The importance of active worship is one of the reasons that it is important to include congregational readings of various kinds in our worship services. Baptists worship in the Free Church tradition; that is, we have no set forms of worship prescribed for us [Cf. Skoglund and Hall, Manual, p. xiii]. We are free to worship as we please. Our tradition is to worship God with a simple dignity that is God-focused and Scripture-based. Still, participating in responsive readings and litanies and confessions is a good way for us all to be involved actively in worship.
For example, we have begun each Sunday to speak together a brief and basic affirmation of our faith. That affirmation reminds us of the central reality on which our lives as Christians are based; it is the reason we are here. Such an affirmation also contributes to our dialogue with God. As Franklin Segler, who taught for many years at Southwestern Seminary, said, “Such an affirmation of faith may help to keep worship alive in dialogue with the living God” [M. Segler, Christian Worship: Its Theology and Practice (Nashville: Broadman, 1967), p. 159]. But the main point I am making is that our worship should be active and not passive. We are to be actively engaged in the entire service: sing when we sing, pray when we pray, read when we read, proclaim when we proclaim, give when we give, respond when we respond.

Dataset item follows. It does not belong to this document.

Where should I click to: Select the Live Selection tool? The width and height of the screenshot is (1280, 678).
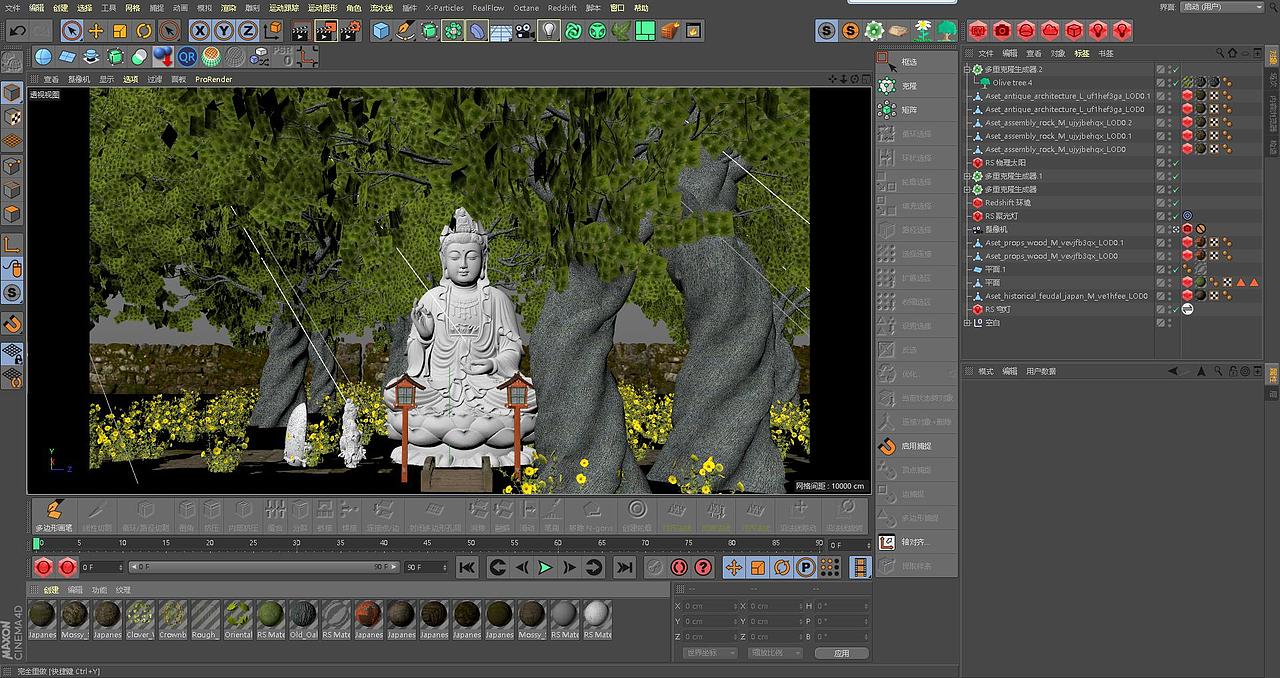click(70, 31)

The dialogue of worship is first and foremost a dialogue between God and us. But it is also a dialogue between those who are worshiping. Referring to Ephesians 5:19, Milburn Price said, “Though the divine-human dialogue is central to an understanding of worship, there is another ‘conversation’ within the context of worship…. In writing to the church at Ephesus, Paul gave an admonition to ‘speak to one another with psalms, hymns and spiritual songs” (Eph 5:19, NIV)” [Gary A. Furr and Milburn Price, The Dialogue of Worship: Creating Space for Revelation and Response (Macon, GA: Smyth & Helwys, 1998), p. 3]. So in our singing and speaking together we are encouraging one another in our faith, hope, love, and service. The praise of God is the main thing worship is about but a side effect of the worship of God is that we acknowledge our oneness in Christ and we encourage one another in our pilgrimages.
You may have realized along the way that everything I have said about worship this morning could be said in general about our lives as Christians. There’s a reason for that. Our entire lives are lives of worship because our entire lives are lives of service. Worship is not an occasional activity; worship is a lifestyle. We are the saved people of God who, because of his sacrificial service to us, now offer our sacrificial service to him. Our life “in here” and our life “out there” are of one piece. In all of it we are responding to God’s revelation in Jesus Christ. In all of it we are praising God. In all of it we are growing more and more into the image of God.
As Christians we want to immerse ourselves in the ways of God and in the life of Christ and we are taught of both of them by Scripture. I will have more to say about it next week but let me say today that this is why we are building what we do around the Christian year and the seasons of that year such as Advent, Lent, Holy Week, and Pentecost. By intentionally following the Christian calendar in our worship we intentionally immerse ourselves in the ways of God, in the life of Christ, and in the teachings of Scripture.
The approach to worship that we are taking also speaks to why our emphasis will be on the week-to-week, day-to-day worship of God—that is exactly the schedule on which we follow and serve and live.
But it all begins with the worship of God because of who God is and what God has done and how God has revealed God’s self to us. Thanks be to God!